IN THE case of the "war on terror," the agency's own regulations should have prevented it from creating its detention, rendition and interrogation program at all. But it's clear that the paper regulations proved meaningless in the face of what Bush administration politicians and agency officials thought were the political imperatives of the worldwide "war on terror." Just weeks after the September 11 attacks, they had decided they wanted to torture, and they built the legal rationale to do it.
In a series of secret memos, later dubbed the "Torture Memos," Bush administration lawyers John Yoo and Jay Bybee crafted a twisted legal rationale in which an interrogation tactic could only be considered torture if it caused "severe pain" similar to that associated with "serious physical injury, such as organ failure, impairment of bodily function, or even death."
They argued that under this exceedingly narrow definition, a whole range of "enhanced interrogation techniques" weren't torture, and were therefore permissible. They also argued that prisoners captured as part of the war on terror were not legally prisoners of war, and therefore not subject to the Geneva Conventions standards of minimum humane treatment and freedom from indefinite detention without trial.
While the Torture Memos were being written, CIA officers were already torturing at black sites in Afghanistan--even though their actions had just been arbitrarily legally defined as not-torture. And torture involves human experimentation by definition.
As much as torturers may wish their work were an exact science--where the exact right combination of techniques would always yield timely, perfectly accurate intelligence--human beings don't really work that way. Torture is a craft that always gets refined through practical application and improvisation.

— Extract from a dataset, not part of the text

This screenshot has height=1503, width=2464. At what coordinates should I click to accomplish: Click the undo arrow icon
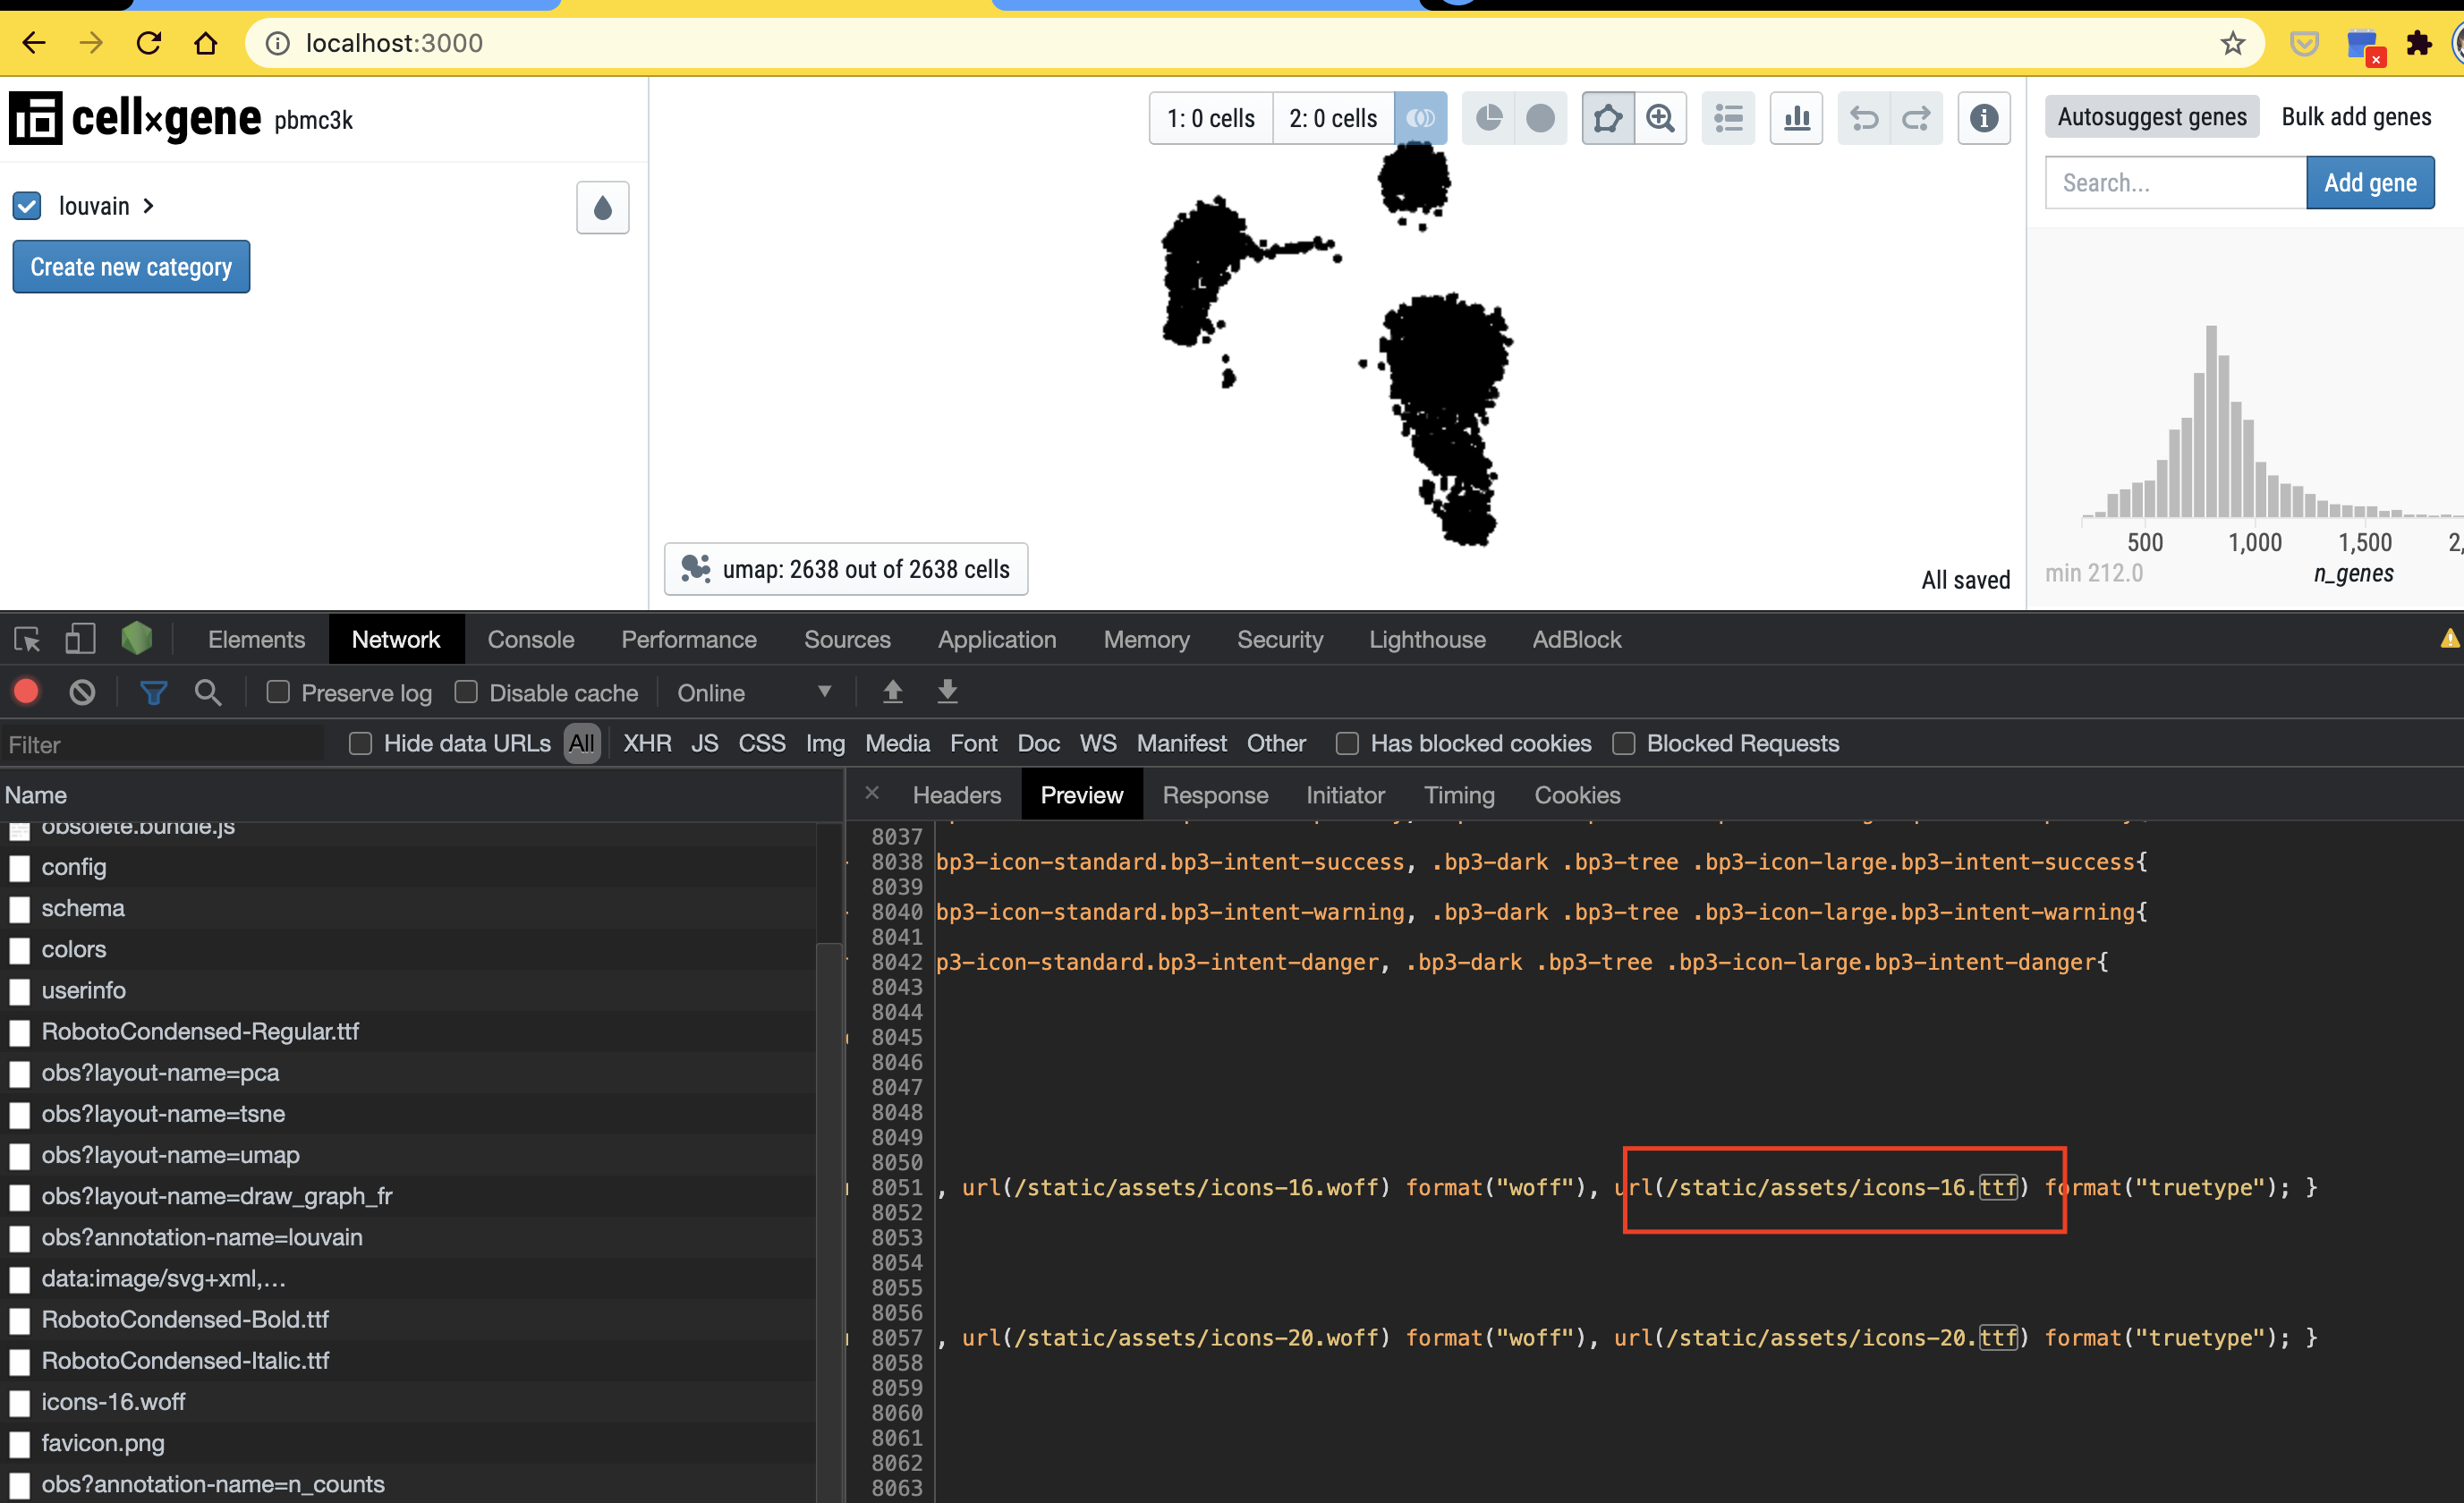click(x=1864, y=118)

Assuming that you have actually captured a prisoner who had intelligence to give--an assumption that was not true for a huge number of the CIA's detainees--extracting it through torture is much harder than Jack Bauer makes it look on 24. But rather than admit torture is not the foolproof, fast-acting weapon that television makes it look like, torturers are much more likely to believe that if they haven't gotten the information they need, it's because they simply aren't torturing violently or creatively enough.
So torturers have a strong drive to improvise--which is why it's not surprising that the Torture Report reveals numerous examples of CIA officers doing things that were outside the limits of the CIA's pre-approved list of not-torture torture techniques, including mock executions, waterboarding prisoners almost to the point of death and the now-infamous "rectal feeding."
The latest cache of documents reveals a fundamental truth about the working of U.S. imperialism--that legislative or regulatory efforts to restrain its barbarity are never going to be effective in the long run. An agency's power can be temporarily curtailed, but it always resurfaces when the U.S. state has a need for it.
Efforts to inject just a little torture into the U.S. war machine led to an epidemic of abuse that spread extremely rapidly through the entire U.S. war-making apparatus in Afghanistan, Iraq, Guantánamo and at black sites in other countries. The internal controls against such behavior in both the CIA and the military were simply ignored in the name of "fighting terrorism."
After the release of the Torture Report, new efforts may be made to rein in these institutions. But there's only one way to permanently stop them from torturing and killing--and that's to dismantle U.S. imperialism.